Chiunque possieda un lavoro deve fronteggiare varie problematiche lavorative legate, ad esempio, ad adeguamenti della retribuzione al costo della vita o a cambiamenti delle condizioni lavorative.
Una tutela dei diritti è necessaria ed i sindacati infatti si occupano proprio di difendere e proteggere le categorie produttive, migliorando le condizioni del lavoratore.
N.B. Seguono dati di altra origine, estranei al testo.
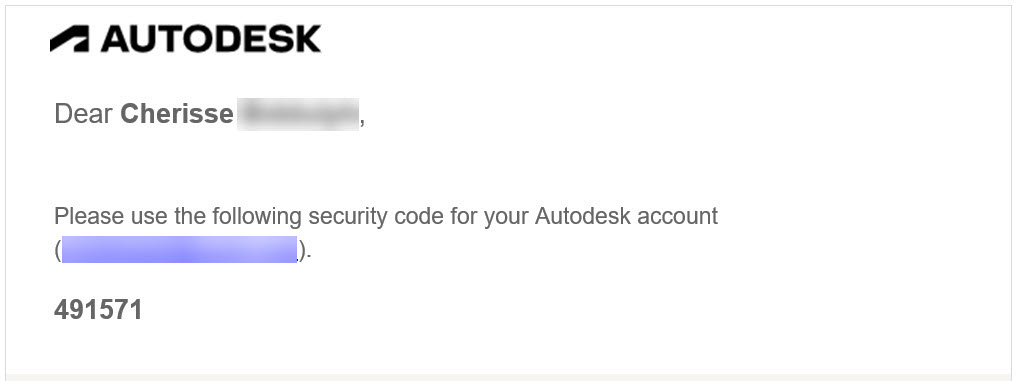Click the blurred last name after Cherisse
The height and width of the screenshot is (381, 1018).
[x=297, y=115]
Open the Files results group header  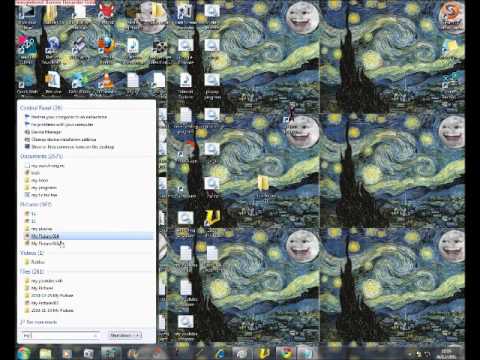(x=32, y=272)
Il contesto lavorativo attuale però duramente segnato dalla crisi ha reso visibili le pecche di un sistema in cui sono presenti sempre le stesse persone al comando che hanno perso un requisito importantissimo: la lungimiranza.
Ossia il non essersi resi conto che tante decisioni prese nell’immediato avevano pesanti ripercussioni, come nel caso delle pensioni che hanno aperto nuovi dibattiti.
Nonostante i vari accordi interfederali messi in atto tra Confindustria, Cgil, Uil e Cisl, questi si sono dimostrati snaturamenti inadeguati nel fronteggiare le nuove sfide come l’eclatante fallimento degli accordi Fiat-Fiom che ha dimostrato quanto i sindacati oramai siano incardinati nello Stato.

Quasi vent’anni fa Aris Accornero, Professore Emerito di Sociologia Industriale, definisce “la parabola del sindacato”, sinonimo dell’ascesa e declino della cultura sociale, ad oggi gli stessi sindacati si ritrovano a dover fronteggiare proprio quella ridiscesa nel difficile processo di sanatoria dalla crisi economica, dalle sfide della globalizzazione e dagli scenari europei.
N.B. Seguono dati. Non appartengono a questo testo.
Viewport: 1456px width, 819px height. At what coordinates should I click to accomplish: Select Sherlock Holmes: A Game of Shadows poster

Sono i sindacati quindi a fare i conti con la crisi non solo economica ma anche di fiducia rappresentativa ?

Nell’intervista a Maurizio Landini dal chiaro titolo “Il sindacato è morto se non cambia, grave crisi di rappresentanza” apparso su “La Stampa” il 8/11/2013 sarà questo che succederà, il Segretario generale della Fiom ha confermato che le organizzazioni sono tutte in difficoltà anche perché come è dimostrato da chiari dati più del 50% degli iscritti alla Cgil sono dipendenti a riposo.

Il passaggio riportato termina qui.